Write the next part of the personal account of relocating from Stockholm to Tokyo, picking up after its final sentence.

* [READING PASSAGE]
>>>

It was about 10am on a Tuesday when I got a call from my partner saying….”we need to talk”. Never a fun phrase and of course, now the worse is coursing through my mind. Short back story, I am an American living in Stockholm with my Swedish partner. Just days before, I had my own work ultimatum of either needing to leave the company or go back to the US to keep my job. Needless to say, I was not ready for another “talk.” As I take his Skype call, I can see in his face something is… not normal. I get the usual small talk, how are you… how is your day going… blah blah blah. All I can think is what is this talk that needs to happen at 10am on a Tuesday!? He just got off the phone with the Sales President of his company, they want him to move to Tokyo to run the Asia offices. Mostly laughter follows. What do you say to such a proposal, which is what this does eventually turn into as unmarried partners cannot travel internationally with each other. Ultimately, I say yes… to both.

We were moving to Tokyo, Japan. Neither one of us had ever been. I did have a bit more expat experience under my belt, currently living in Sweden, and having lived in Germany and Vietnam before. Naturally, I took over the planning and logistics for our move. As with any move, you start with research, and there is a lot to do when moving to a different country. Residency cards, Registering, Ward Offices, Immigration Offices, My Number Cards. Finally discovering the holy trinity: Cell Phone, Address, Bank Account, to which you can do nothing without any of them.

<<<

* [MATERIAL SHOWN]
>>>

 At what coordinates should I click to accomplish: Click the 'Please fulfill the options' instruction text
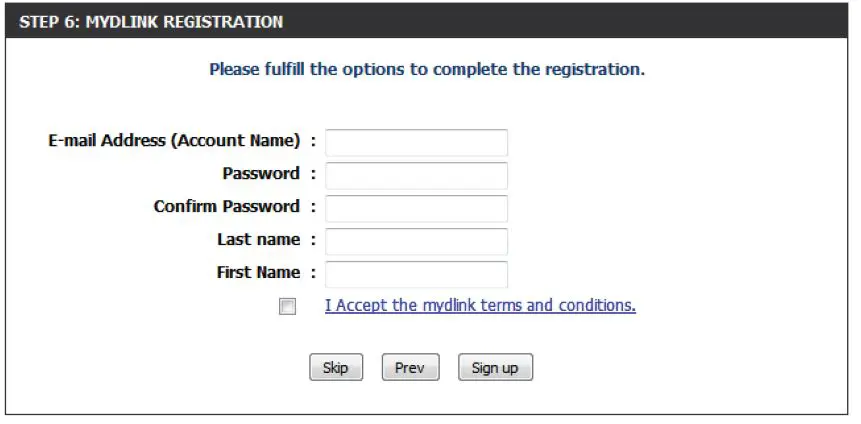(x=427, y=70)
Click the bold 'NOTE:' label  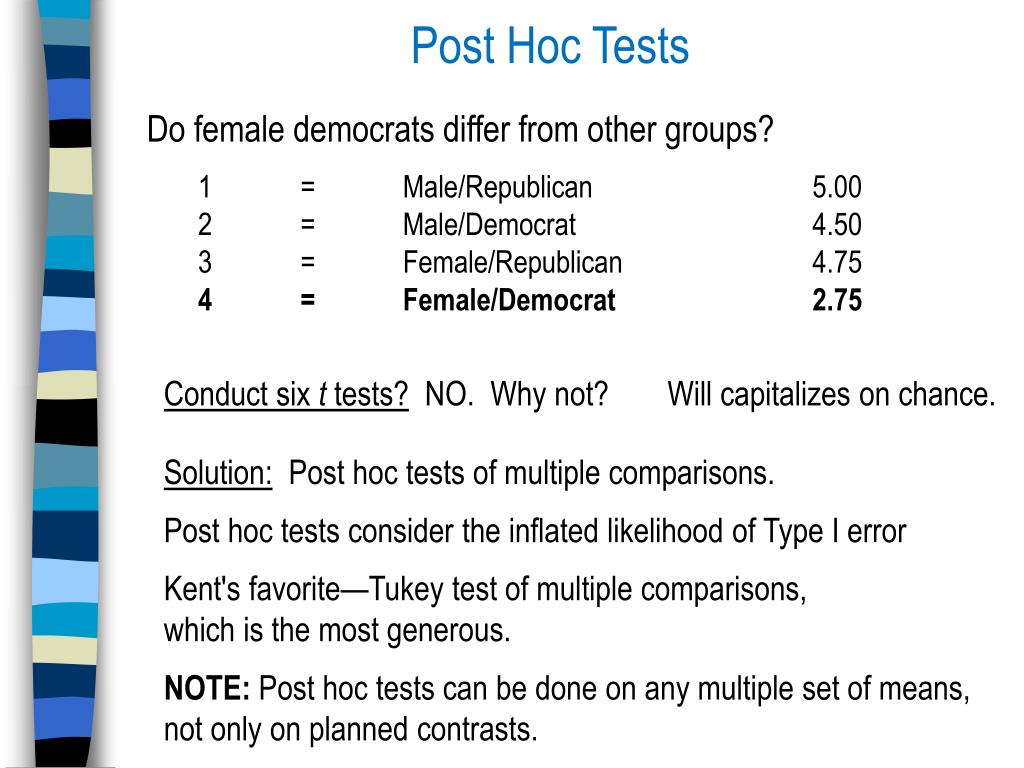pos(206,688)
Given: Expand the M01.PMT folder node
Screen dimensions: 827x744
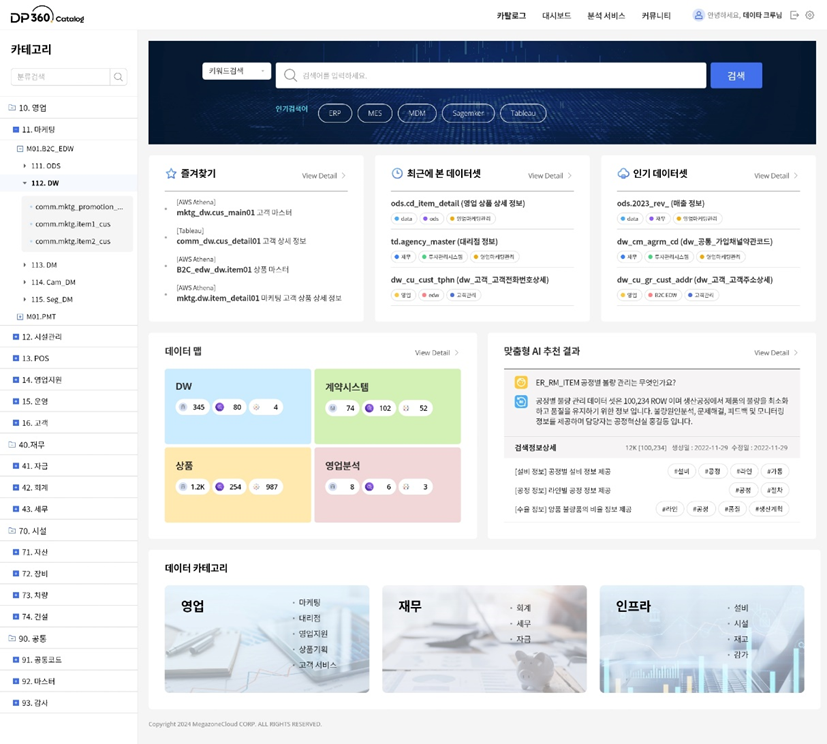Looking at the screenshot, I should point(20,316).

<<<

* [TASK RESULT]
My, now, husband’s company would finance a relocation residence for 2 weeks, so I knew I had limited time to find our new home. About a month before our move, I emailed a few different agencies following up on postings I had found online. It wasn’t until one kindly responded saying, “a month is a little too early to start looking”. Apparently apartments come and go quite quickly in this city, but if I reach out closer to our actual travel date, we can look at what is available at that time. I believe “come and go” may be the greatest understatement, by the time I was ready to look, we had looked at 30 apartments online, of those, we liked about 13, of those, we lost about seven. It felt like one of those tricks where everytime you look away for a second or blink a few more places disappeared.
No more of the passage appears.